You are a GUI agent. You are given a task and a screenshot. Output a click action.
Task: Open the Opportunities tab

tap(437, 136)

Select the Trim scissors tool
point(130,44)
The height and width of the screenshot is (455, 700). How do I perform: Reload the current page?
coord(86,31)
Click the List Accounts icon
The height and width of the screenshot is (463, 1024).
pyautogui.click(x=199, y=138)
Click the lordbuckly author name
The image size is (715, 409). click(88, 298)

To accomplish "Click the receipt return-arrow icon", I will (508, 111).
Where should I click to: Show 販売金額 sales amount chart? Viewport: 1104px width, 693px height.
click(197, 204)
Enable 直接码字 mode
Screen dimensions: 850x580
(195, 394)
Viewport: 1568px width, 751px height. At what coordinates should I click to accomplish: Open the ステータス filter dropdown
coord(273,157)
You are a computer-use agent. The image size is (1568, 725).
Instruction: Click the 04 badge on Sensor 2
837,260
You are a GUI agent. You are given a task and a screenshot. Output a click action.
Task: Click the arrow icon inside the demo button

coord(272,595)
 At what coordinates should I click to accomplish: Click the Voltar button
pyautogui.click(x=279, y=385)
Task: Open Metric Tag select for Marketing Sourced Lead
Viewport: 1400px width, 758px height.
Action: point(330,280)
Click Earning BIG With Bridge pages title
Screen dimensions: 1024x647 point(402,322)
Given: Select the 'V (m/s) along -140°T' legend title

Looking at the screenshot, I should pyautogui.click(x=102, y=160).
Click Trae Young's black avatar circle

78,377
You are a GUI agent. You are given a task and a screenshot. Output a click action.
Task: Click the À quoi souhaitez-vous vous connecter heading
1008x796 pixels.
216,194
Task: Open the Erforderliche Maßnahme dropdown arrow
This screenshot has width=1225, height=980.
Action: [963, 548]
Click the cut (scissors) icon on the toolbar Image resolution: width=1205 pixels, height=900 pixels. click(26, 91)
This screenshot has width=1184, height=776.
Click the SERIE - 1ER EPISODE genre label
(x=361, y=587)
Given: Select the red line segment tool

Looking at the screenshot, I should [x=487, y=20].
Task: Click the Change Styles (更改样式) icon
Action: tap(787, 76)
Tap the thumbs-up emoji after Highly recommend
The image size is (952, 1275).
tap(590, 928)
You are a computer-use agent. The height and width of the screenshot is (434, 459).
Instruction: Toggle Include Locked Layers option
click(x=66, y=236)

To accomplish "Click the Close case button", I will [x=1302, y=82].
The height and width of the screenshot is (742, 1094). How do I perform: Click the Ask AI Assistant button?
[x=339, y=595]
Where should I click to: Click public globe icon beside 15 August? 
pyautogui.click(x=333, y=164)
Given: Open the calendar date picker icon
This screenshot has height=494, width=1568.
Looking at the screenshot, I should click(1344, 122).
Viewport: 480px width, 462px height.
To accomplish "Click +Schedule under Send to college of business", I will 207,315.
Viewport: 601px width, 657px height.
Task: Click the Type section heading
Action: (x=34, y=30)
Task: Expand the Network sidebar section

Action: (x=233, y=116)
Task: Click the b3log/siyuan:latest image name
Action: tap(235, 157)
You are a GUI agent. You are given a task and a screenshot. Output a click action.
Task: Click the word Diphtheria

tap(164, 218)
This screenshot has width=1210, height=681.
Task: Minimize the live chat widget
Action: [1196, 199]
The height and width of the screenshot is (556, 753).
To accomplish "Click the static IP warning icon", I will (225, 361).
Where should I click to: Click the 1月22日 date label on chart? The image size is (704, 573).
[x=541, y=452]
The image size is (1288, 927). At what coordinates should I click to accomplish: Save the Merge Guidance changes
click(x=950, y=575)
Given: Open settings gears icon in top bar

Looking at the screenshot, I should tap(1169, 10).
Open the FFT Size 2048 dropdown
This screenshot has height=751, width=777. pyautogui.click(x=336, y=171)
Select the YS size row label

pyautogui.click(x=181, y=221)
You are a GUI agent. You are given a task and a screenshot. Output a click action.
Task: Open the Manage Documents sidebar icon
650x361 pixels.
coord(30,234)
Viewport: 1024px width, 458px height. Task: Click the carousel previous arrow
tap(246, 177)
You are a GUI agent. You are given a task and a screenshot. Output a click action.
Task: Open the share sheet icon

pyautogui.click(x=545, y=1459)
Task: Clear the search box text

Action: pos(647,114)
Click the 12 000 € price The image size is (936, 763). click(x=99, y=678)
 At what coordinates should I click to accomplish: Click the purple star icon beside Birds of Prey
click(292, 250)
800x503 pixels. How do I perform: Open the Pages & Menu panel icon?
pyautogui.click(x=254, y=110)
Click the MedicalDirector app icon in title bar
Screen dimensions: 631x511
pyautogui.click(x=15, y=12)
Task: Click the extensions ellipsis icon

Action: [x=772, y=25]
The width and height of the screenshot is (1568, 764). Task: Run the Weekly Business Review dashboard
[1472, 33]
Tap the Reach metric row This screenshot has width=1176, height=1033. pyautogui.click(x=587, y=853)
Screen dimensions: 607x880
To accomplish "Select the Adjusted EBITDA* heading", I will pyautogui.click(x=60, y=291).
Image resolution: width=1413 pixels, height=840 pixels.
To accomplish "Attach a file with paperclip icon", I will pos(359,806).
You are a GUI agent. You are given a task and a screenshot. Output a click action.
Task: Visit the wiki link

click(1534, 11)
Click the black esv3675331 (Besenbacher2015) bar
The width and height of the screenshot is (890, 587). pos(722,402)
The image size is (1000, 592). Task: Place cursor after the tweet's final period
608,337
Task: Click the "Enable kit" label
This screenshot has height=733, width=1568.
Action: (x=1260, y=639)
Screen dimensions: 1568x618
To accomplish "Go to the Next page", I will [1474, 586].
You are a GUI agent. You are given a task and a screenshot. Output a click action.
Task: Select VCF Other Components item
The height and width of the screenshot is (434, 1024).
* * * * * * * * *
#### [What needs to be done]
Scan the entries above for the string "computer" and copy each line containing it.

#### [Problem solution]
You are a computer-use agent. The image size is (1568, 725).
You are a computer-use agent. The height and width of the screenshot is (434, 459).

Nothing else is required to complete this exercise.